-- Begin DOCUMENT TEXT --
Seven-Eleven Japan (SEJ) currently owns 72.7 percent of the outstanding common stock of the U.S. chain, and intends to offer to acquire the balance of common stock at a price of $32.50 per share in cash, representing a 15 percent premium over the closing price for 7-Eleven's shares on Aug. 31.
The Japanese company said the buyout is necessary to "maintain 7-Eleven's growth and to allow [it] to compete effectively in the increasingly competitive convenience store and retail industry over the long term." SEJ said the U.S. operation must increase its investment in merchandising, store renovation, distribution and logistics, and information systems.
SEJ said its offer provides 7-Eleven's minority investors an opportunity to avoid risks relating to lower short-term growth and profitability that would result from these needed investments; and that taking the chain private will also help to achieve a better-governed group structure.
-- End DOCUMENT TEXT --
-- Begin DATA PROVIDED --
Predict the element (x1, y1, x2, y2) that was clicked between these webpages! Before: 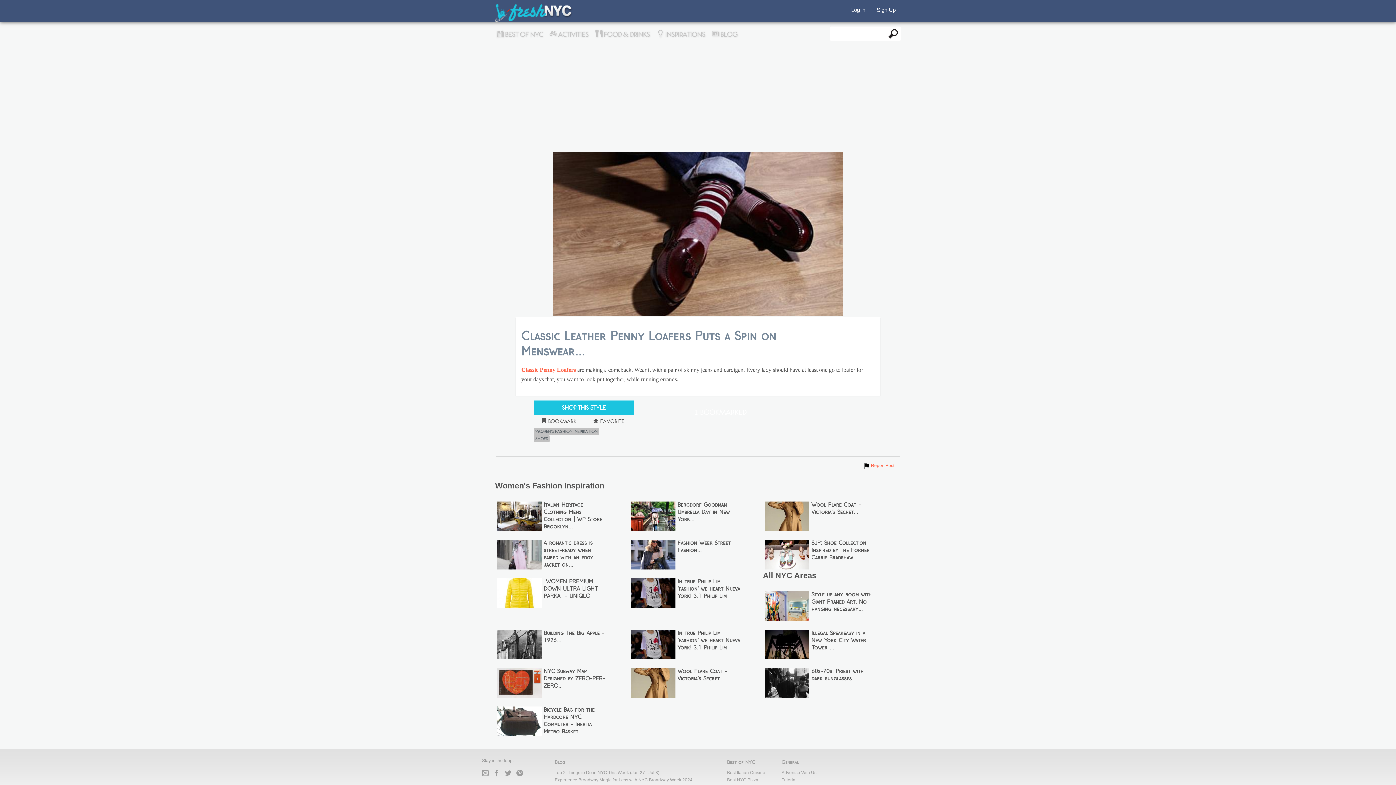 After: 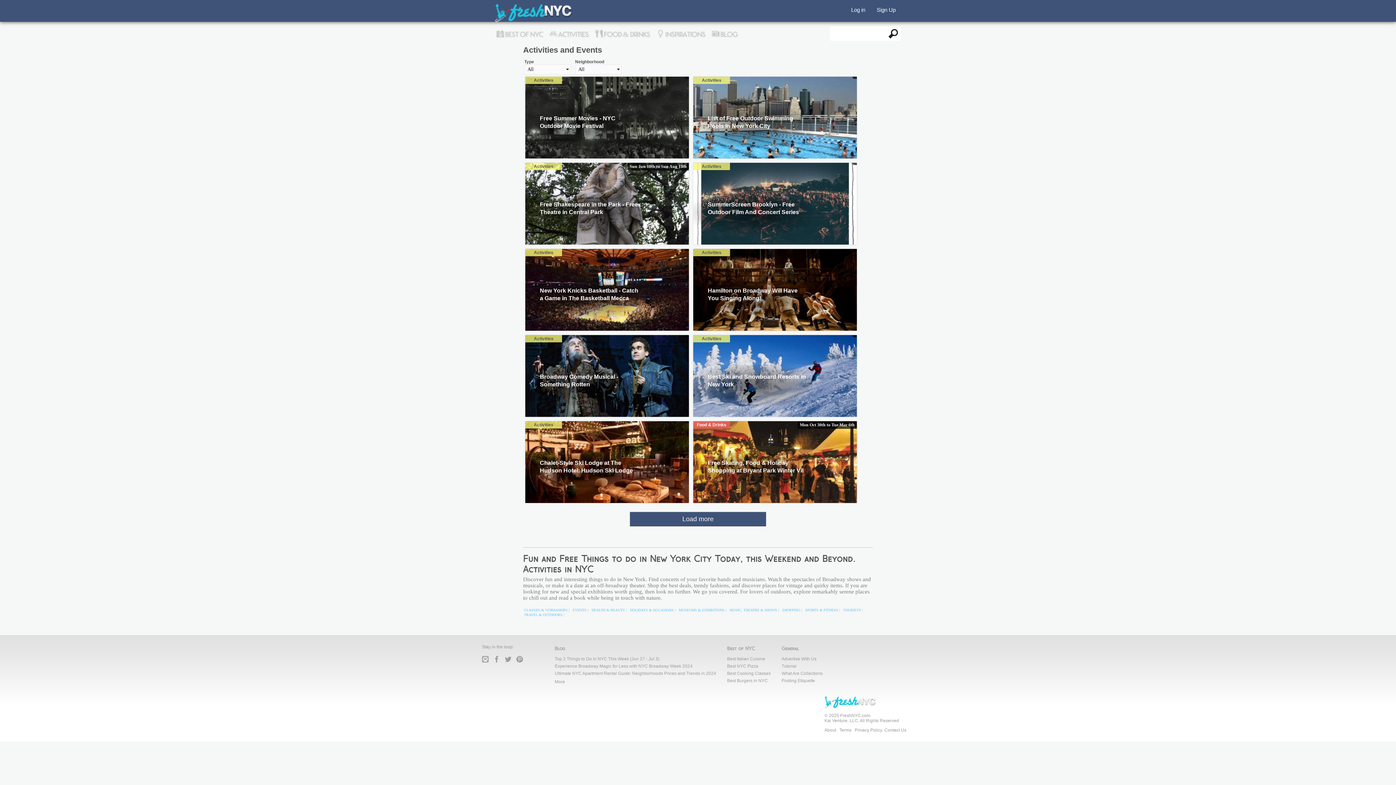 Action: bbox: (549, 27, 592, 40) label:  ACTIVITIES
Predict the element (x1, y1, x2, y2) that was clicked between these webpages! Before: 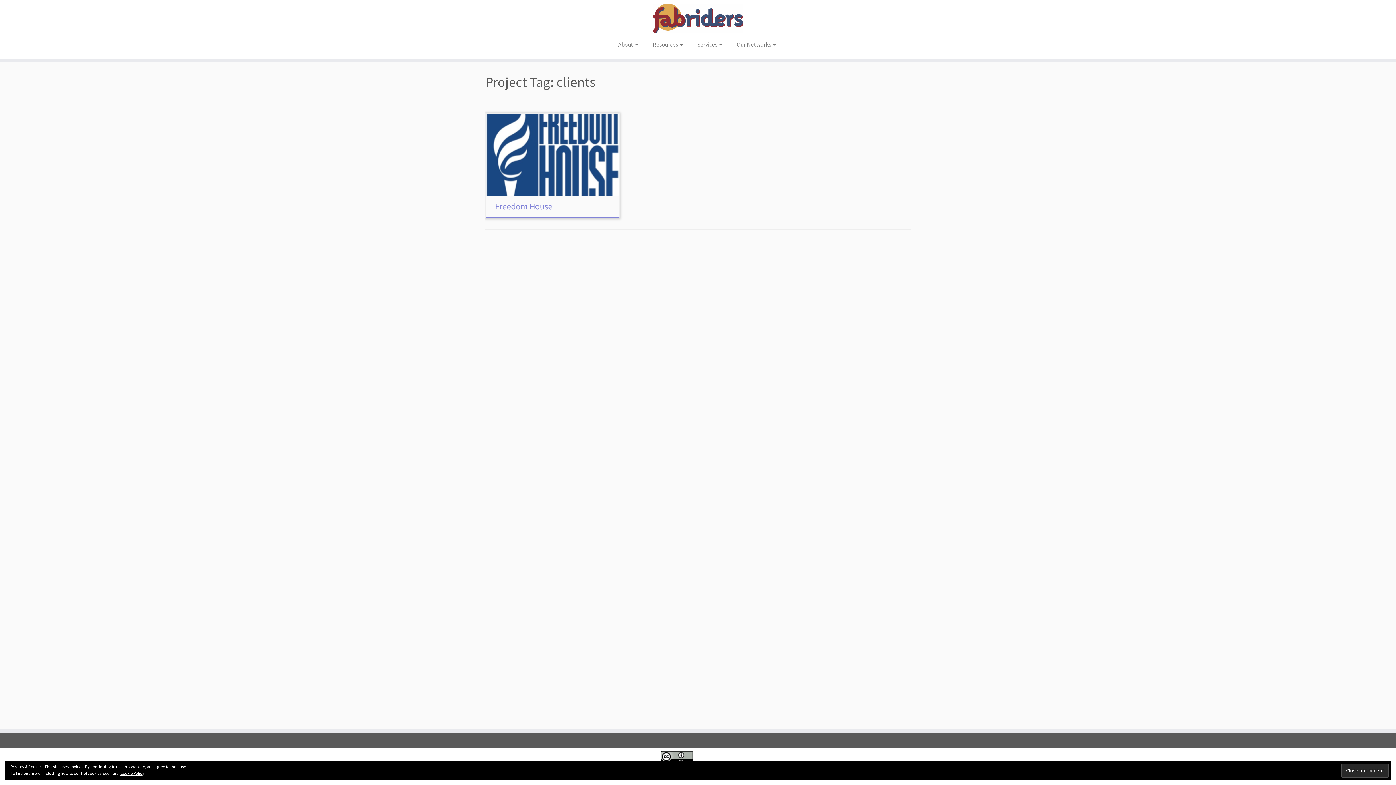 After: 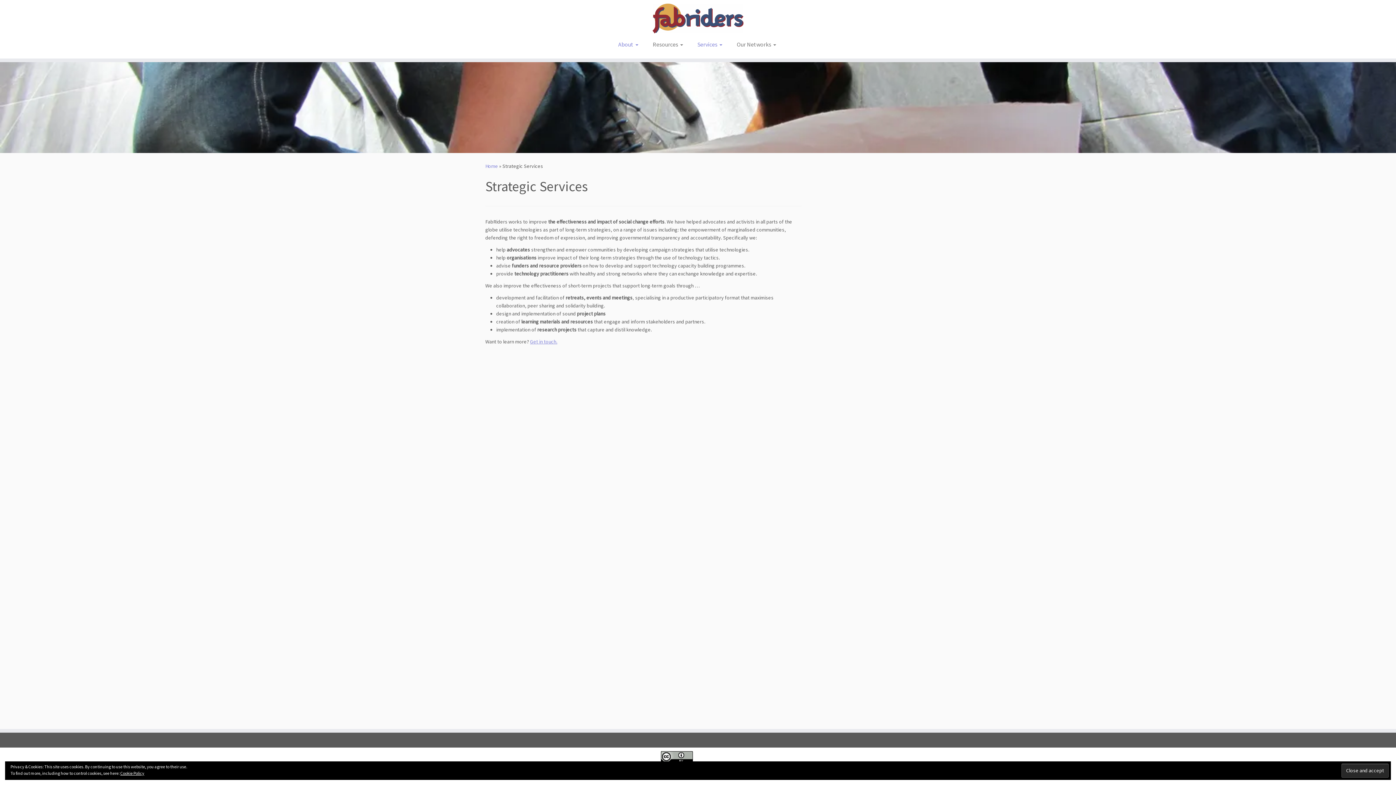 Action: bbox: (611, 38, 645, 50) label: About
-- End DATA PROVIDED --
→ **JOB 1**: List every area in which the passage on Seven-Eleven Japan's buyout offer says the U.S. operation must increase its investment.
→ **JOB 2**: Write what comes next in the passage on Seven-Eleven Japan's buyout offer, starting after its final sentence.

→ **OUTPUT 1**: Merchandising; store renovation; distribution and logistics; information systems.

→ **OUTPUT 2**:
The offer will be conditioned upon, among other things, the tender of a majority of the shares of 7-Eleven common stock not held by SEJ and its affiliates and, unless waived, the ownership by SEJ of at least 90 percent of the outstanding 7-Eleven common stock on a fully diluted basis. The tender will not be conditioned on SEJ obtaining any financing. Any shares not acquired in the tender offer are expected to be acquired in a subsequent "short form" merger transaction at the same per share cash price offered in the tender offer.
7-Eleven's board formed a special committee to review and respond to the offer. The committee plans to advise shareholders by Sept. 19.